The Visual Basic subroutine started with the node information and by use of the dot product and cross product (remember Vector Algebra?) calculated the angles and rotation between all of the tubes. Then, a coping path was developed by using a common formula for tube coping. There are many tube coping calculators on the internet, and a few sites post the math. I started with the basic formula that uses the diameters of the uncut tube, the cut tube, and the angle between them and provides a distance from the end of the cut tube at a specific degree of rotation around the diameter of the cut tube (whew!). Then calculated that for all 360 degrees of the cut tube. Then calculated that for both the inside and ouside diameters of the cut tube. Then, if additional uncut tubes were present, calculated thier inside and outside offsets with respect to the cut tube. Then compared all of the offsets and combined the deepest cuts for the rotation of the cut tube. Then added a cutter diameter offset. And when that was done, it provided a cutting path around the cut tube. I then generated a subroutine that created a GCode cutting file for a tube coping setup on my CNC. And so with one button, the guys could go from initial tube node information to finished cutting file.

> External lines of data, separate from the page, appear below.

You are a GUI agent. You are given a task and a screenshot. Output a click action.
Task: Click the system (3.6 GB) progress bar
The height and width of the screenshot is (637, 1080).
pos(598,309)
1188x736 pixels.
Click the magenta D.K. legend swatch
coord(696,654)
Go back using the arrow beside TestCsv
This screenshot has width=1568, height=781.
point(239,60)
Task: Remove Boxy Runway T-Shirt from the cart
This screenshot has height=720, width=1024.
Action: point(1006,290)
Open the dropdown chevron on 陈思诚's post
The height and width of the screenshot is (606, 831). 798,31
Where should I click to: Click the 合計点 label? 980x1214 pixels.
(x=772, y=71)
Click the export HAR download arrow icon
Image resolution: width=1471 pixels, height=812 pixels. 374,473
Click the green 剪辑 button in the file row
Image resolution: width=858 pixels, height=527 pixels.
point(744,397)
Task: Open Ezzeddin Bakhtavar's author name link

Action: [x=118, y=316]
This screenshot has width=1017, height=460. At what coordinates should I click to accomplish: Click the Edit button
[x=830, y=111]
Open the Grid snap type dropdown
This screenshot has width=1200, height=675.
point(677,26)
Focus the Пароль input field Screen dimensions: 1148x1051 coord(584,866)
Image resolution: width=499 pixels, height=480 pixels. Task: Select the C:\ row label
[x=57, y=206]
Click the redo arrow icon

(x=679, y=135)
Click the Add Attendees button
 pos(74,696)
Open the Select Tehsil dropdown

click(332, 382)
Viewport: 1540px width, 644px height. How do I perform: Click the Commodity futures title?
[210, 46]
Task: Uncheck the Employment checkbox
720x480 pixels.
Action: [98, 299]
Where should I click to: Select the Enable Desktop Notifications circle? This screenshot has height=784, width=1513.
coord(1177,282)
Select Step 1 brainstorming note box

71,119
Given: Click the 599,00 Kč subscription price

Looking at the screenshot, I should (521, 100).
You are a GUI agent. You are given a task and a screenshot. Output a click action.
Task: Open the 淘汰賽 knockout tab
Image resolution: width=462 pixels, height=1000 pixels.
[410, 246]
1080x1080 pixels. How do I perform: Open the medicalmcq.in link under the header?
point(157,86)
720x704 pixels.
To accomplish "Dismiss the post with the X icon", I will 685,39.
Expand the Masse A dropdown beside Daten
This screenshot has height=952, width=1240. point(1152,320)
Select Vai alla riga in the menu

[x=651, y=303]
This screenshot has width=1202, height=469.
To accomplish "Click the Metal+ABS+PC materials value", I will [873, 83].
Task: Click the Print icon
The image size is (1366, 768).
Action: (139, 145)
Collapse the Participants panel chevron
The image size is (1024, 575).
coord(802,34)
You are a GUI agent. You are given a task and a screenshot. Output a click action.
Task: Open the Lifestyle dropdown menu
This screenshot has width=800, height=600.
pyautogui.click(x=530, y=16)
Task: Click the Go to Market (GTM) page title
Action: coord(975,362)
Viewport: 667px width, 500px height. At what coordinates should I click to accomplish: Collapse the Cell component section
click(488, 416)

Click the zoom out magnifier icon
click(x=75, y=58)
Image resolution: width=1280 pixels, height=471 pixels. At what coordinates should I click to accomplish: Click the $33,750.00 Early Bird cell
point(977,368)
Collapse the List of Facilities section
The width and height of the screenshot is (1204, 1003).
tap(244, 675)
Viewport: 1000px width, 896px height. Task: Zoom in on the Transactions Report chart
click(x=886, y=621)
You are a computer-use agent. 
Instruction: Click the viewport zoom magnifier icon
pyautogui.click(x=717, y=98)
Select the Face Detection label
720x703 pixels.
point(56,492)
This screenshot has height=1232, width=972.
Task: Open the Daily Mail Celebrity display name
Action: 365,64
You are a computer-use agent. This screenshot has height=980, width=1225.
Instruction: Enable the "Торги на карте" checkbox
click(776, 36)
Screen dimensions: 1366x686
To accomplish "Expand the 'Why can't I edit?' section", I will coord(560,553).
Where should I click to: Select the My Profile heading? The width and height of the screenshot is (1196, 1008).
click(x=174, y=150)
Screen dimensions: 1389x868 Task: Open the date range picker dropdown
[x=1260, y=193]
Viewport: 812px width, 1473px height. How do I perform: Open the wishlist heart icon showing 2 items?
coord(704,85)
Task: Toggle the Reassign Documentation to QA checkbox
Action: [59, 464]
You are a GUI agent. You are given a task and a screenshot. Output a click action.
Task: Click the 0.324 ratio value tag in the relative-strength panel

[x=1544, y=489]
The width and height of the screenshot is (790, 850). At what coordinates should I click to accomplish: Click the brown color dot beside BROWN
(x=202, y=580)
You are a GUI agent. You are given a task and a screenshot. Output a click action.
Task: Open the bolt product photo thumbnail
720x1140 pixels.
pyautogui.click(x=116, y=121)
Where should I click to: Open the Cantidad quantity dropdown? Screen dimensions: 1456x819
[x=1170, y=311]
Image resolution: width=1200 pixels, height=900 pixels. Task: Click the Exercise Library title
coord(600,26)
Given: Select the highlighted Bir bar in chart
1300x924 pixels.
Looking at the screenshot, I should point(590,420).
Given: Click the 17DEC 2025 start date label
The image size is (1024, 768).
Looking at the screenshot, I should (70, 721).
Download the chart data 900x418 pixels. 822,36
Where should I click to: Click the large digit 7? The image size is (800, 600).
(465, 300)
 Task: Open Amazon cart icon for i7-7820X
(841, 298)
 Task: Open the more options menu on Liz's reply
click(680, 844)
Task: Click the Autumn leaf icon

The screenshot below show the initial information of the tubes with the resultant coping path shown on the graph. The two sides of the screen shows both the front end and back end of the cut tube. Using the cutting file, the CNC first drills all of the holes on the tube, then copes the front end, and then cuts the part free by coping the back end. Five minutes, one completed tube.
My CNC was setup with a fourth stepper motor for tube rotation. This held the back end of the tube, and the tube was positioned in a long precision groove cut in a plywood fixture. You may see this fixture along the left side of the CNC table:
After two weeks of software work, we were finally ready to cut something. PVC water service pipe was used to develop the process and create a scale model. The PVC cut nicely, but we had to insert a long 3/8" steel rod to hold the tube flat.
The next phase of work was to build a 1/3 scale model of the Facetmobile. It was noted that even at scale, the angles, notches, and gussets would be the same as the full sized prototype.
Below we have Denny, Bob, Ernie, and Vince starting the model:
Initially, we held the model together with tape and rubber bands, but it became quickly evident that we needed actual gussets. After a few gussets were cut from scrap aluminum, the model simply snapped together:
After a week or so, we had most of the tubes included in the model. By this time, every tube had to be cut two or three times due to changes or corrections: which tube was cut vs. uncut and orientation and location of drill hole locations. Coordination of the details was a massive undertaking.
The original plan was to go directly from 1/3 scale PVC to full scale aluminum first prototype. However, this is such a complicated project that it was decided to build a full size PVC model.